Some objects, like sunglasses or a towel, have really low p values, because they are strongly correlated with going to the beach. Our p-value threshold is 0.05, meaning there is still a 5% probability that we classify an object as being correlated with going to the beach, when actually it is not, just by chance.
And this is exactly what happened.
The cup of coffee was found statistically significant, when in fact, it is not correlated with going to the beach.
(If you are one of those people who always takes a cup of coffee to the beach and thinks both are totally linked, just pretend it’s not for the sake of the example).
If we use our first method to correct for multiple testing, the Bonferroni correction, we would have to use a p value of 0.00205.
This means that the cup of coffee would no longer be considered associated with the beach.
Nice! But at the same time… we are losing some objects that would be interesting for us. For example, the floatie and the sunglasses are now false negatives.
Is there not another way of solving the problem of multiple testing?
Of course there is!
The Bonferroni correction lowers the p-value for all objects.
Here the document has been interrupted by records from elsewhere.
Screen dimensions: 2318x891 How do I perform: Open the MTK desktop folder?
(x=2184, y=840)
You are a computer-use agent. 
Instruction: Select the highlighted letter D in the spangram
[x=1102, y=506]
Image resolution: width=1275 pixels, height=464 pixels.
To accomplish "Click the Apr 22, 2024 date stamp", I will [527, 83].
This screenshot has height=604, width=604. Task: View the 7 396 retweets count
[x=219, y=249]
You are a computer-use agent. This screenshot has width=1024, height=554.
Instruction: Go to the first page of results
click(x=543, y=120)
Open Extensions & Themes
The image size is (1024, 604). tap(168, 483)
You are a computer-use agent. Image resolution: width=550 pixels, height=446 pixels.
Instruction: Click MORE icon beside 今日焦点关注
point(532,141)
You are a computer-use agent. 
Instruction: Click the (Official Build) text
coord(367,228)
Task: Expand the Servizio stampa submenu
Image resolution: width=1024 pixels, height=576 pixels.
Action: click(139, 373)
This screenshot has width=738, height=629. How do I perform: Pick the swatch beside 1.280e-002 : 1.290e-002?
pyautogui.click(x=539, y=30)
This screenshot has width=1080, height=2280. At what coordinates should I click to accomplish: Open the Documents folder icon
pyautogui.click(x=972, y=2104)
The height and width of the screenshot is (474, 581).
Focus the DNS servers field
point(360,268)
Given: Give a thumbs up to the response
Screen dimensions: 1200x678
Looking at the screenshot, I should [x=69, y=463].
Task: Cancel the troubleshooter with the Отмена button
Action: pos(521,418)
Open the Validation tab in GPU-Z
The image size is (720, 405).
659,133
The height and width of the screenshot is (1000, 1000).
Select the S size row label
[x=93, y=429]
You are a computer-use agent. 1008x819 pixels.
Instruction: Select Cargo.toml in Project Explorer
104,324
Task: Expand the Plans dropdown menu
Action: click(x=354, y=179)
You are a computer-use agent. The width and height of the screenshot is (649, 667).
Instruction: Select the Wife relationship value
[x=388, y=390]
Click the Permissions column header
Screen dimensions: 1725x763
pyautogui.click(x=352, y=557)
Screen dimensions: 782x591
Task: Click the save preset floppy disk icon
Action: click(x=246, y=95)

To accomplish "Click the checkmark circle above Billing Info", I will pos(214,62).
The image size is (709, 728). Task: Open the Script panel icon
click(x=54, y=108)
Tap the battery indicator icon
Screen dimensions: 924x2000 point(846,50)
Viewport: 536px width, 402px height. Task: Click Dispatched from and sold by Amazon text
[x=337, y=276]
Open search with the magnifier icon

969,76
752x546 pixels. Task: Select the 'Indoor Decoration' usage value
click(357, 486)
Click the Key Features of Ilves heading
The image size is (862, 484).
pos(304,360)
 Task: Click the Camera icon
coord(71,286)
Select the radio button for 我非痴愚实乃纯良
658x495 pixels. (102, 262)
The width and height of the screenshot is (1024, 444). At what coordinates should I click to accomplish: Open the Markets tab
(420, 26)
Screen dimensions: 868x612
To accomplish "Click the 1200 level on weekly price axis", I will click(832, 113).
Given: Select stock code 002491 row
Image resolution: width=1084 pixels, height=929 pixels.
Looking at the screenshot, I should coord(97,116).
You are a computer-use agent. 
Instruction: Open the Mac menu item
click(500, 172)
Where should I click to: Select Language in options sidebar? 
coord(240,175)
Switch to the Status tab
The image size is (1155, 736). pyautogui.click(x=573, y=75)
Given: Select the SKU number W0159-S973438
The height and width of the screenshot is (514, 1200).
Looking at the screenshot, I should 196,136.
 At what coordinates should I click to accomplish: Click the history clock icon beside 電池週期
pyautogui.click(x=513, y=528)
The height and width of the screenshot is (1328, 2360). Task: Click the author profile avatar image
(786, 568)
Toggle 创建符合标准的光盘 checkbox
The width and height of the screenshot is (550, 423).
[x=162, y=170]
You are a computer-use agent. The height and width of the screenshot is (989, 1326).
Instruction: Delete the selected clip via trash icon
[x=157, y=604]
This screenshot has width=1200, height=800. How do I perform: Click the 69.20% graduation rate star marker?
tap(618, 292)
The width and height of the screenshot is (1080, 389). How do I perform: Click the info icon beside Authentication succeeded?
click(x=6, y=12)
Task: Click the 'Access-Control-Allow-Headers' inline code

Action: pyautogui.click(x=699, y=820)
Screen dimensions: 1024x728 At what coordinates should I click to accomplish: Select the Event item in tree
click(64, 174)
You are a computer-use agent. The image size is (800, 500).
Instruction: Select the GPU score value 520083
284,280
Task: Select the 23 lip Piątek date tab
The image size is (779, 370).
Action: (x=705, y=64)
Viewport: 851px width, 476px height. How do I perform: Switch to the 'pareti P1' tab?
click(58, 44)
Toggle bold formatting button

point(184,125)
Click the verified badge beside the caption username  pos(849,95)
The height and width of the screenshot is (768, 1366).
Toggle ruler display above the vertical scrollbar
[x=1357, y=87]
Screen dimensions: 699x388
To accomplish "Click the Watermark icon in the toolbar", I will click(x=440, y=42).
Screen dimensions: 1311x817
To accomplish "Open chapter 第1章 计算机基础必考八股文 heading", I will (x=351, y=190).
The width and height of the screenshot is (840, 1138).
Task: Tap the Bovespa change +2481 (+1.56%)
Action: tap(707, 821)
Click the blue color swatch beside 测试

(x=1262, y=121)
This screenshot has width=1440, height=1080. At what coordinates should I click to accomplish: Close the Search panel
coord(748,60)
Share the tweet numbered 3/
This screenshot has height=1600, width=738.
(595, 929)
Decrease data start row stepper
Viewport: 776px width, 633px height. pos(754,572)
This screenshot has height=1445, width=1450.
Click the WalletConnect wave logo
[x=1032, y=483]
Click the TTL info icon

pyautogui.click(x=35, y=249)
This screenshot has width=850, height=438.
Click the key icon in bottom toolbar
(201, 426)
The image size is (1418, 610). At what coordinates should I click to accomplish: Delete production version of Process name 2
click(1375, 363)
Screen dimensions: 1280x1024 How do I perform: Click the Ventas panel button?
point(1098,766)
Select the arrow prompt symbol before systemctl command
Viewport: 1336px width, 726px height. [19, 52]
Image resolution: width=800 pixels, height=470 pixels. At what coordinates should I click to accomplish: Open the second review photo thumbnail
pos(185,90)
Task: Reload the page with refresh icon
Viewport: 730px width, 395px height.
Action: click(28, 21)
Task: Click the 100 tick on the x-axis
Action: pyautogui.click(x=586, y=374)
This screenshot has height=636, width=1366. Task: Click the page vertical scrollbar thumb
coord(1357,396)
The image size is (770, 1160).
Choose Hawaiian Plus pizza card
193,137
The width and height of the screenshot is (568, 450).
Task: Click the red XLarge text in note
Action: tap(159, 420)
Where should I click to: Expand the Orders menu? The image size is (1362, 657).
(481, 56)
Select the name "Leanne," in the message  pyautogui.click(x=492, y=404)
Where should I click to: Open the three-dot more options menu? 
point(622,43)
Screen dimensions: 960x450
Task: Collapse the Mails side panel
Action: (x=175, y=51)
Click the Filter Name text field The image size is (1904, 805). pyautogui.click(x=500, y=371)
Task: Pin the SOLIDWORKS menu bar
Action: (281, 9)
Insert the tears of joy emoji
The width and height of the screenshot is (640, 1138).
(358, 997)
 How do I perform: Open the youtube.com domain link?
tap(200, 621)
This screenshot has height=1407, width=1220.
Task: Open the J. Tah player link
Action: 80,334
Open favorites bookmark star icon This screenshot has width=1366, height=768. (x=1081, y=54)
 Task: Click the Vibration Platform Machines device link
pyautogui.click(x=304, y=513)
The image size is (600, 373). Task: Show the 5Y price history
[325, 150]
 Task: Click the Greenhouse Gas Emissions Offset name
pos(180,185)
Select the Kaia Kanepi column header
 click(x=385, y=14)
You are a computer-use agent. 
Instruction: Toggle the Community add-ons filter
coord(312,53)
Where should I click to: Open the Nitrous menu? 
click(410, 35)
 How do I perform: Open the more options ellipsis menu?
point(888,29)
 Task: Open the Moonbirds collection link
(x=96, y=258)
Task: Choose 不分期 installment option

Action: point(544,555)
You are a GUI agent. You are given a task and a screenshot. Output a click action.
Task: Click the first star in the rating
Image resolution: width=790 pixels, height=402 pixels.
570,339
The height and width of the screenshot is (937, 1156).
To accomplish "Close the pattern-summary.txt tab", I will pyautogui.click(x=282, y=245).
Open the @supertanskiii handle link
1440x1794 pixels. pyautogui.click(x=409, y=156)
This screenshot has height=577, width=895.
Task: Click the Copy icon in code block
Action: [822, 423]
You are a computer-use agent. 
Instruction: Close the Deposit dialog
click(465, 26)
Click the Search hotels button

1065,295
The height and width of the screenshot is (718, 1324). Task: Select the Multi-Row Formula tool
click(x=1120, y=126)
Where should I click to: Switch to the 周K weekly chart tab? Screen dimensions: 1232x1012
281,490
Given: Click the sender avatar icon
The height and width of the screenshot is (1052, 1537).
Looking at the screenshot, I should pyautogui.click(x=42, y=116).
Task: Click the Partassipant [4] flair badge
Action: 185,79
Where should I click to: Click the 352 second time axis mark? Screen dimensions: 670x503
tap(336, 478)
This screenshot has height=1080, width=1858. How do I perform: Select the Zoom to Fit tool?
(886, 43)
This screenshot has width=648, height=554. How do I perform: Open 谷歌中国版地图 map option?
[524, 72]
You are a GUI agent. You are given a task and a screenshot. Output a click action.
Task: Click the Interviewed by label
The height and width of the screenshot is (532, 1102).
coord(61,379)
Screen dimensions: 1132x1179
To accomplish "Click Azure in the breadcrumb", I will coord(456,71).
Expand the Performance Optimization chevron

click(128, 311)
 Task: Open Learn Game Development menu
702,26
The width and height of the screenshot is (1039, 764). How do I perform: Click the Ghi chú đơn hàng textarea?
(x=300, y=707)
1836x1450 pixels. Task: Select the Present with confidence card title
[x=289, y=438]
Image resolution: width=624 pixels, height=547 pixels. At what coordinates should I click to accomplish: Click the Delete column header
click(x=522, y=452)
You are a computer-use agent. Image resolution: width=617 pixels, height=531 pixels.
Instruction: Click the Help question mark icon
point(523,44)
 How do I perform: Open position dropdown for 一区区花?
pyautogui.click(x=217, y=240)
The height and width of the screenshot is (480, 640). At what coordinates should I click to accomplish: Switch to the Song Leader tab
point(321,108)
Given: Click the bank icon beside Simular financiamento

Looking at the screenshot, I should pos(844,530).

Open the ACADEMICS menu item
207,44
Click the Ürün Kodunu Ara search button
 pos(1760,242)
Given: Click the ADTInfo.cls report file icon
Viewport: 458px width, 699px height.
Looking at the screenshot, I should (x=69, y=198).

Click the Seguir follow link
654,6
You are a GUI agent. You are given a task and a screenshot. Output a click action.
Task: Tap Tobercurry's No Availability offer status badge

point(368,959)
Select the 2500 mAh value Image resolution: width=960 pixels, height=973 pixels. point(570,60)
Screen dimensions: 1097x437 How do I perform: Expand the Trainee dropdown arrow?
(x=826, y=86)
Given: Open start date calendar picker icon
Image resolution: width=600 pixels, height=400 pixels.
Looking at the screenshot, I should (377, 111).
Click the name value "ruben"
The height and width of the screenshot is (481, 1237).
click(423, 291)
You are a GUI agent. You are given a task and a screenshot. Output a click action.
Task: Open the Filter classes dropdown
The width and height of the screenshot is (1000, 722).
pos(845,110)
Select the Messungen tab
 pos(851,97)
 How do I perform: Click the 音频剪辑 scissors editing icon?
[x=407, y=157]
But what if we could control what happens to significant samples only?
The False Discovery Rate (FDR)
The False discovery rate, or FDR, is the proportion of false positives among all significant results.
False positives, for example, are genes that are not statistically significant, so they are not interesting for us, but just by chance they got a p-value lower than 0.05.
In our example there is 1 false positive, the coffee, amongst 15 significant results, so the FDR is 1/15 so 6.7%.
What we want to do, is bring this number down. So within our significant results, reduce the number of falsely significant results.
The first method proposed to control the FDR was Benjamini – Hochberg procedure. Soon afterwards, the q-value was introduced as a more powerful approach to controlling the FDR.
In both cases, we get a new list of corrected or adjusted p-values for each test.
A p-value of 0.05 means that 5% of all tests will result in false positives.
A p-adjusted of 0.05 means that 5% of significant results will result in false positives.
The False discovery rate, or FDR, is the proportion of false positives among all significant results.
Let’s go back to our example.
Now we get p-adjusted values for each of our objects.
So in this case, if we go with objects with a p-adjusted or q-value threshold of 0.05, it means we are willing to accept 0.75 (so less than 1 object) that’s classified as a beach object when it is not. So basically there will be less than 1 false positive.
Using q-values allows us to decide how many false positives we are willing to accept among all the features that we call significant. It is up to us to decide the threshold, as it depends on the type of analysis.
Using q values is particularly useful when we want to make a lot of discoveries to filter out later on, especially large scale, like in genomics.
For example, if you are doing a pilot study or exploratory analysis on genes correlated with Alzheimer’s, you want to avoid losing potential interesting genes, but you also don’t want a lot of false positives, so you can use q-values for this.
I hope this explanation gave you a clear overview of what is multiple testing and the main correction methods.